Ying xiong (Hero) von Zhang Yimou. China, 2002. Jet Li, Tony Leung, Maggie Cheung, Chen Daoming, Donnie Yen, Zhang Ziyi
Nach seinen eher volkstümlichen Tragikomödien der letzten Jahre ist Meister Zhang nun wieder auf Wolke sieben davongeschwebt in andere Sphären, grundsätzlich in Richtung seiner frühen, großartigen, leinwandsprengenden Epen, aber eigentlich noch ein gutes Stück darüber hinaus, geradewegs ins Reich der sogenannten Martial-Arts-Filme, die ja Ang Lee vor ein paar Jahren erst salonfähig gemacht hat, und die nun nicht mehr unbedingt in direktem Kontrast zu anspruchsvoller Kinokunst zu stehen scheinen.

---

• AUFGABE
Erklären Sie anhand der Filmkritik, warum es heißt, Zhang sei „nun wieder“ in andere Sphären davongeschwebt. Stützen Sie sich ausschließlich auf die Filmkritik.

• ZEILEN DES DATENSATZES
---

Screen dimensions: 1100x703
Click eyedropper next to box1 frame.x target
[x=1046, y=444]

---

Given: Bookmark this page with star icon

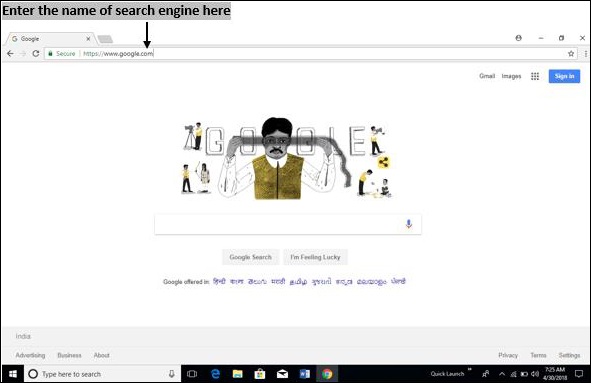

---

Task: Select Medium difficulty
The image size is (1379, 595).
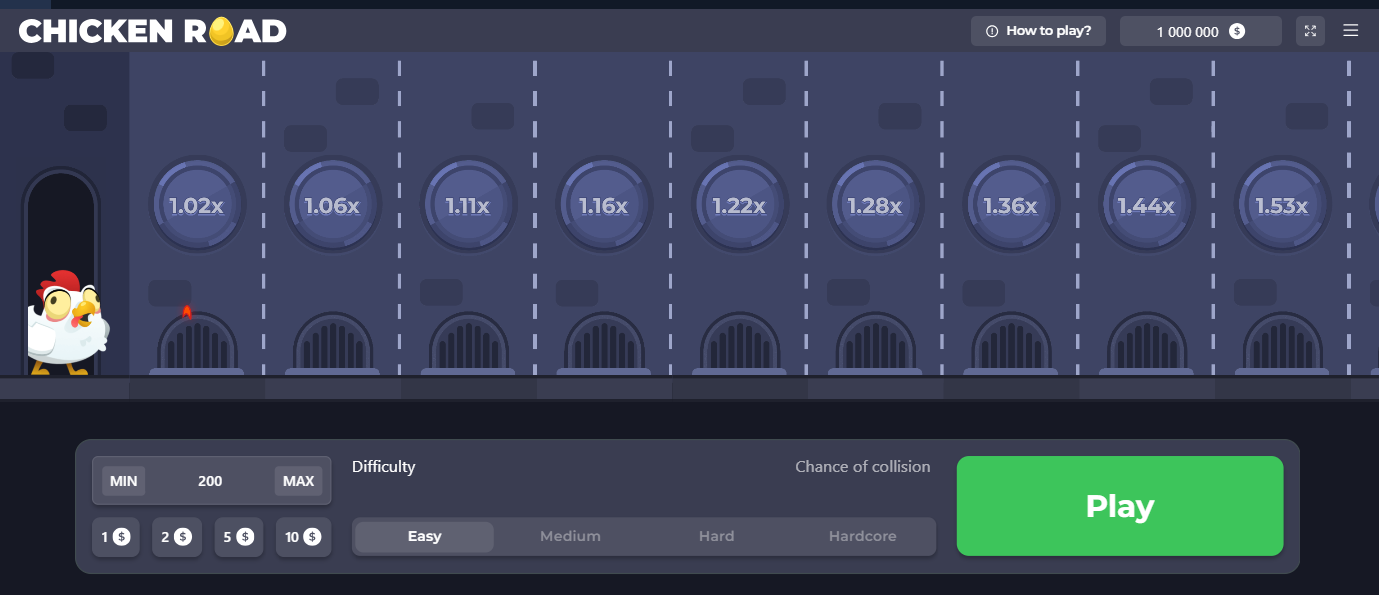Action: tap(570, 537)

---

• IHRE ANTWORT
Nach seinen eher volkstümlichen Tragikomödien der letzten Jahre bewegt sich Zhang wieder in Richtung seiner frühen, großartigen, leinwandsprengenden Epen. Er geht dabei sogar noch ein gutes Stück darüber hinaus, bis ins Reich der Martial-Arts-Filme.